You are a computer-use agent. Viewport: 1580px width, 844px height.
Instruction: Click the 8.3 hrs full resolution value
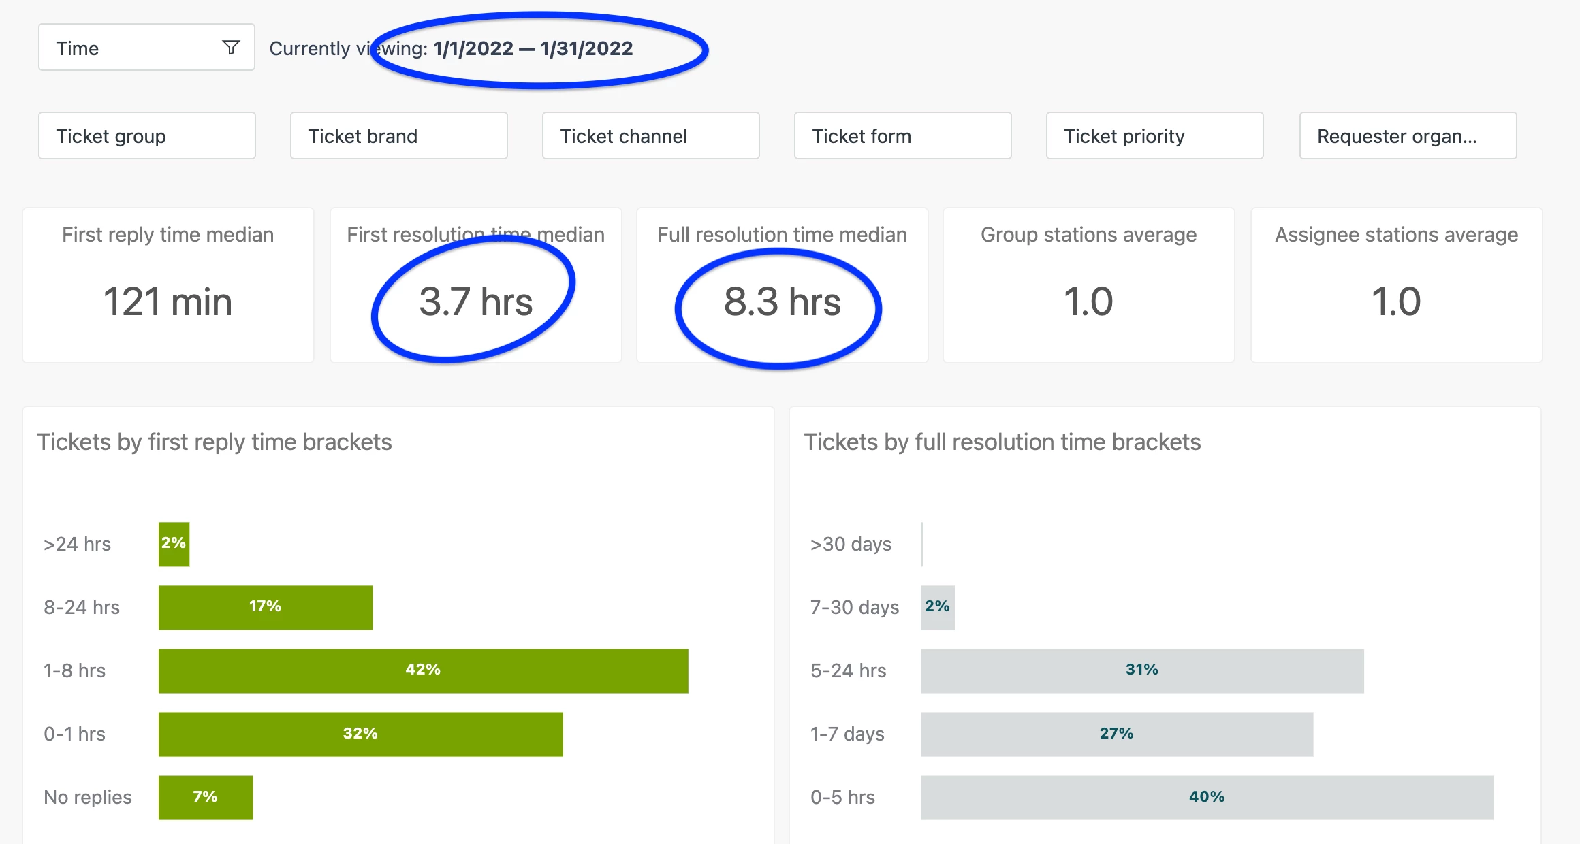782,302
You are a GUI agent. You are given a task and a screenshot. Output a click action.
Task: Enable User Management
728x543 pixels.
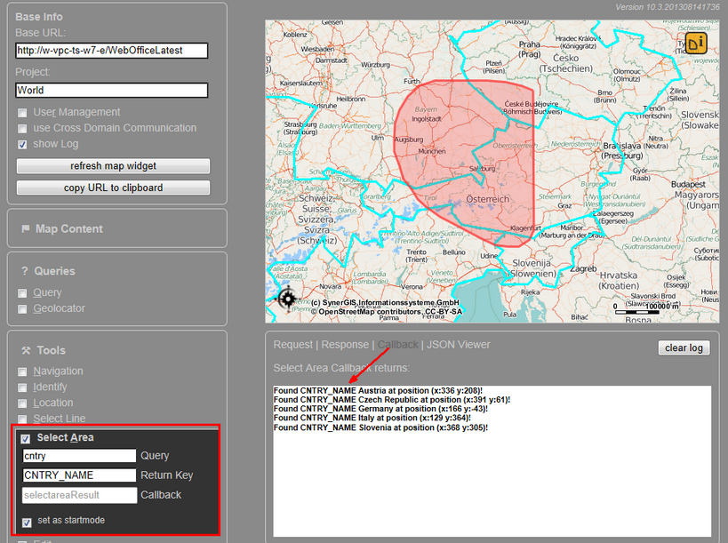tap(21, 112)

Task details: Set down the items again word for word, starting at the line containing "You are a GUI" and going through the end of the items, with both ends included. Leave the pictures out of your answer.

Response to this task:
You are a GUI agent. You are given a task and a screenshot. Output a click action.
Task: Enable User Management
728x543 pixels.
tap(21, 112)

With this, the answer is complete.